The prevalence of Elias Thorne is not anecdotal. Researchers from Cornell University sampled 20,000 stories from four different Large Language Models (LLMs) using simple prompts like "Tell me a story." Their findings revealed that the name Elias featured in a significant 26.5% of these generated narratives. Furthermore, a staggering 88.3% of the stories shared a limited pool of 11 names, locations, and professions, including 'Elias', 'lighthouse', 'keeper', and 'clockmaker'. This pattern suggests a narrow range of creative output despite the vast datasets these AI models are trained on.
Experts are currently exploring the reasons behind this AI obsession. One leading theory, proposed in the Cornell paper, suggests that AI models might be instructed to avoid references to copyrighted characters or adult content when creating stories. This directive could inadvertently funnel their creative choices into a smaller, safer pool of inspiration.

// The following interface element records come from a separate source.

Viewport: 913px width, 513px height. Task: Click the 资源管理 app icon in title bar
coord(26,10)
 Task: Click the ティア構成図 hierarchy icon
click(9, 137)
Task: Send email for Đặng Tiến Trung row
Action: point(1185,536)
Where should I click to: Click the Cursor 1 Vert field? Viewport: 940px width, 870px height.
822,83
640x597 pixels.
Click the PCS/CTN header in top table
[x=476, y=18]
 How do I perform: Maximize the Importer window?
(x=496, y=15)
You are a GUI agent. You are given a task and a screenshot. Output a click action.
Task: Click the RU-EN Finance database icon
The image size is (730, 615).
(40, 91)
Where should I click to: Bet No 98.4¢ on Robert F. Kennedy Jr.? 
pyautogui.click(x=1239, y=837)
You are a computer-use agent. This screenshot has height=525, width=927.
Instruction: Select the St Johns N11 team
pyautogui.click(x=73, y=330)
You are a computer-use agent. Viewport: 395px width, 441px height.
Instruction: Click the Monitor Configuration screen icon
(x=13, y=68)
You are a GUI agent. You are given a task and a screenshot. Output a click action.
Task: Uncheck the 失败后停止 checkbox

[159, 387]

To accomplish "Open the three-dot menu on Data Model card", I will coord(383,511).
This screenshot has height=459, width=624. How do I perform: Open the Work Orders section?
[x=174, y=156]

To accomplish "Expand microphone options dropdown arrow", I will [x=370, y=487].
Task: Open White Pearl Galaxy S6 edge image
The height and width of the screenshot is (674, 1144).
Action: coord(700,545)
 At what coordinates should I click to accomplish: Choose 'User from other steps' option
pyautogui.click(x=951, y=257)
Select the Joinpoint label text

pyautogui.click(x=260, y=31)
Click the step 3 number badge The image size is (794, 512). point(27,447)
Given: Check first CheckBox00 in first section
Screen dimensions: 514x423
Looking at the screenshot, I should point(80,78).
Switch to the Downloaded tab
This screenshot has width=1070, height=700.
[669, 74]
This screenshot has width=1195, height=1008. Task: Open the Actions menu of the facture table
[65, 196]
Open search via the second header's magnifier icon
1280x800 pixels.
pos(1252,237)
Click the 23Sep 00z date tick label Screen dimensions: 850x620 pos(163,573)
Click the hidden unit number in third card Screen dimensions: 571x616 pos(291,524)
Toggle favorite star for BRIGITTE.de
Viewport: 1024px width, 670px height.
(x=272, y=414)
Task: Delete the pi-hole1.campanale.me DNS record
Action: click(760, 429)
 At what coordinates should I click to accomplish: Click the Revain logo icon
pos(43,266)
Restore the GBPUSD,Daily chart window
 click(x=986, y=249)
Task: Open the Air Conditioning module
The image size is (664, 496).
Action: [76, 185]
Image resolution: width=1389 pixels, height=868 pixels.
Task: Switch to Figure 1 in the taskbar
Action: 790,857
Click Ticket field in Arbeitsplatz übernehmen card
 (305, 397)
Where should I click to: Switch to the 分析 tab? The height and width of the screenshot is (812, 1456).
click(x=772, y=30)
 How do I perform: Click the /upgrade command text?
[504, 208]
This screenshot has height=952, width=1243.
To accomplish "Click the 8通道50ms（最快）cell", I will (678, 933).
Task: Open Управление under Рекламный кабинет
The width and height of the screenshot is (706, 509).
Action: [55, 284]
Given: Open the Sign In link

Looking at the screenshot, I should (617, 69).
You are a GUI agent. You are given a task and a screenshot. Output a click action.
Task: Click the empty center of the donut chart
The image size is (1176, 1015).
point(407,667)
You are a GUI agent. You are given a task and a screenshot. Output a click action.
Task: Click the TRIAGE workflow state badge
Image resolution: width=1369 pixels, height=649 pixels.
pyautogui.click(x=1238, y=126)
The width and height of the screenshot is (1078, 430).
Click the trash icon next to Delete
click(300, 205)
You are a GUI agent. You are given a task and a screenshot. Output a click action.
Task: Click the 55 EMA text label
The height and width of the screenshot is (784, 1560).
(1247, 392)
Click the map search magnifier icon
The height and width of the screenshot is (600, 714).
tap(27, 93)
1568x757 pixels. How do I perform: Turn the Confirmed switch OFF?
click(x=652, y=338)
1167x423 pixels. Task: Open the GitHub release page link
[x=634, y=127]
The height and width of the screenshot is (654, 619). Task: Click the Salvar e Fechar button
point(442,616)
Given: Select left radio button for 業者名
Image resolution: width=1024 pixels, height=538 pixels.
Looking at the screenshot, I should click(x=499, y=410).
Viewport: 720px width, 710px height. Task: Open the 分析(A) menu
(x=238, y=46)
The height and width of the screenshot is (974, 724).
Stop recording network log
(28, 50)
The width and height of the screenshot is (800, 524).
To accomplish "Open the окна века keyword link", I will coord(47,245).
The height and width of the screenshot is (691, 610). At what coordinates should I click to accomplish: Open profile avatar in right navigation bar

Additionally, AI models are known to learn from each other, which could lead to quirks like the Elias Thorne fixation being rapidly replicated and amplified across different platforms, much like a digital 'virus'.
The impact of Elias Thorne is now extending beyond the initial realm of AI-generated fiction. Software developers have observed the character appearing as a byline on numerous dubious-looking self-published books across various genres on Amazon. He is also increasingly featured in AI-generated YouTube videos. This spread indicates a broader phenomenon that experts are calling "model collapse" or "AI inbreeding."
Model collapse describes a scenario where future AI models are increasingly trained on data that is itself generated by AI. As more of the internet becomes populated with AI-created content, subsequent generations of AI will learn from this potentially lower-quality, repetitive information. This cycle risks degrading the overall quality and originality of AI outputs over time, potentially leading to a continuous decline in performance and utility. For UK businesses and consumers, understanding this mechanism is crucial as AI integration becomes more widespread.